**Work to be completed**
In the data below, find the line containing "Where should I click to: Choose", then set down that line and every later line up to and including the line containing "Given: Switch to 主页 tab", exactly.
Start of Records provided
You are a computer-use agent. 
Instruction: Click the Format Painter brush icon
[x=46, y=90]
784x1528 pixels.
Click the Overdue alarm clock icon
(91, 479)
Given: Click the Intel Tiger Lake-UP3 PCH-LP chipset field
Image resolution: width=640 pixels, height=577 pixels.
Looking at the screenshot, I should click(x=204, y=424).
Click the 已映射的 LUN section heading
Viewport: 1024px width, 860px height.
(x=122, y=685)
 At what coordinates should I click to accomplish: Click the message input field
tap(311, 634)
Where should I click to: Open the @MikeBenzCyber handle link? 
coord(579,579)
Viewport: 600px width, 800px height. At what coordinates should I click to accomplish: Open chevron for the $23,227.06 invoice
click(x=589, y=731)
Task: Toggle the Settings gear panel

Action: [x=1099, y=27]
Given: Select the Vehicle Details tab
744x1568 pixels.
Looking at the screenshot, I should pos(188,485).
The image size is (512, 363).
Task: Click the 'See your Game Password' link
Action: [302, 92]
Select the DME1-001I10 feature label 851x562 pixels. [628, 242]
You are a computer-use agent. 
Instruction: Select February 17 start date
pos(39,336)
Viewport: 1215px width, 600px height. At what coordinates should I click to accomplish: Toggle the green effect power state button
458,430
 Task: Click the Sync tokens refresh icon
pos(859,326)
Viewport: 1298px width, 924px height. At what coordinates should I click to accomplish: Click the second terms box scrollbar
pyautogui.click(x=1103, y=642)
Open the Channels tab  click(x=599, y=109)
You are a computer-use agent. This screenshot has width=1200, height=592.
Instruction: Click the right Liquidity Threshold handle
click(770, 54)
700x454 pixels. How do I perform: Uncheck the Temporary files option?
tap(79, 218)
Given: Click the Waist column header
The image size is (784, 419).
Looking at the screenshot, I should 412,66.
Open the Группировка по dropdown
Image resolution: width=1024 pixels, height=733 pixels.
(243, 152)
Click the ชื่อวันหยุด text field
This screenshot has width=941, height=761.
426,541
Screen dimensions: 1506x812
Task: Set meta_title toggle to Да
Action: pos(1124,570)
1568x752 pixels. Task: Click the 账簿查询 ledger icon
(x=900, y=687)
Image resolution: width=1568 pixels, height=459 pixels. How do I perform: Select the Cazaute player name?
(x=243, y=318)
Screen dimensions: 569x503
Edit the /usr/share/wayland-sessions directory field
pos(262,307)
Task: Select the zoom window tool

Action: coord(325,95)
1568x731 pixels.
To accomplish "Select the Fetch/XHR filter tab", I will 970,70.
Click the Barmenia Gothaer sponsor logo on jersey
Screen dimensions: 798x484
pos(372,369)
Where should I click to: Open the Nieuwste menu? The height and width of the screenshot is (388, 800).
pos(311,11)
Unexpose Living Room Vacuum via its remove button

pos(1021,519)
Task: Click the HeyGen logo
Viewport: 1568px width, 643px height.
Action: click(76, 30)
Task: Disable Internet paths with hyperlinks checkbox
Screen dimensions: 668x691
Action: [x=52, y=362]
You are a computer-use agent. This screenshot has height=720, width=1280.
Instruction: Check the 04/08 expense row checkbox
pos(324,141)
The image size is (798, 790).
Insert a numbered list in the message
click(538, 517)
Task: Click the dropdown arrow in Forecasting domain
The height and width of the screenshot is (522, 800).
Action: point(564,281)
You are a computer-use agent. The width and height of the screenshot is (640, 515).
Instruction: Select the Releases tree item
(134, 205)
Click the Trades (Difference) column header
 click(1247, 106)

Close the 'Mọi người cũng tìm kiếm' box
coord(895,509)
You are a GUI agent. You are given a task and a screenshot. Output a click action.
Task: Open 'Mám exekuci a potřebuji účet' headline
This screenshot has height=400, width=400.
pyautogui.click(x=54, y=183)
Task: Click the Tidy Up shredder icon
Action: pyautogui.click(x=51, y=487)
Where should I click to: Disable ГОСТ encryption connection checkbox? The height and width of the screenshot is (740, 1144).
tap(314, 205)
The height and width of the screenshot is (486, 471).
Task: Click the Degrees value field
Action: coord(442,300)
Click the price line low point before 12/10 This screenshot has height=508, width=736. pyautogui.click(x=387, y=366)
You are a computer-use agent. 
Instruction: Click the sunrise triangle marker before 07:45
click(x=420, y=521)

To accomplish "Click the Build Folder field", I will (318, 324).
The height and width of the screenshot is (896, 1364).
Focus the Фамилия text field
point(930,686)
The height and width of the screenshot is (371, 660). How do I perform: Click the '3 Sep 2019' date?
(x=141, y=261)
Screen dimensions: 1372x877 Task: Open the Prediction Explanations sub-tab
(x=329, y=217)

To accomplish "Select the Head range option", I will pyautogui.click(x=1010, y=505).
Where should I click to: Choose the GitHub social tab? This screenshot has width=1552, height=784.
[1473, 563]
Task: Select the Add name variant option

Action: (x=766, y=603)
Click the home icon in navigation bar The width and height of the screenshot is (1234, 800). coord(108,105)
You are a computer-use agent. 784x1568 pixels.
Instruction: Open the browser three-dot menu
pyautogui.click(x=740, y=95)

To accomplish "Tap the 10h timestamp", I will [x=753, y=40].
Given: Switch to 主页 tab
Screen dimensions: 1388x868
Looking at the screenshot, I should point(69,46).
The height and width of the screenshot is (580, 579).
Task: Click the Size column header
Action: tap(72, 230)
End of Records provided
**Completed task**
Where should I click to: Choose the GitHub social tab? This screenshot has width=1552, height=784.
[1473, 563]
Task: Select the Add name variant option

Action: (x=766, y=603)
Click the home icon in navigation bar The width and height of the screenshot is (1234, 800). coord(108,105)
You are a computer-use agent. 784x1568 pixels.
Instruction: Open the browser three-dot menu
pyautogui.click(x=740, y=95)

To accomplish "Tap the 10h timestamp", I will [x=753, y=40].
Given: Switch to 主页 tab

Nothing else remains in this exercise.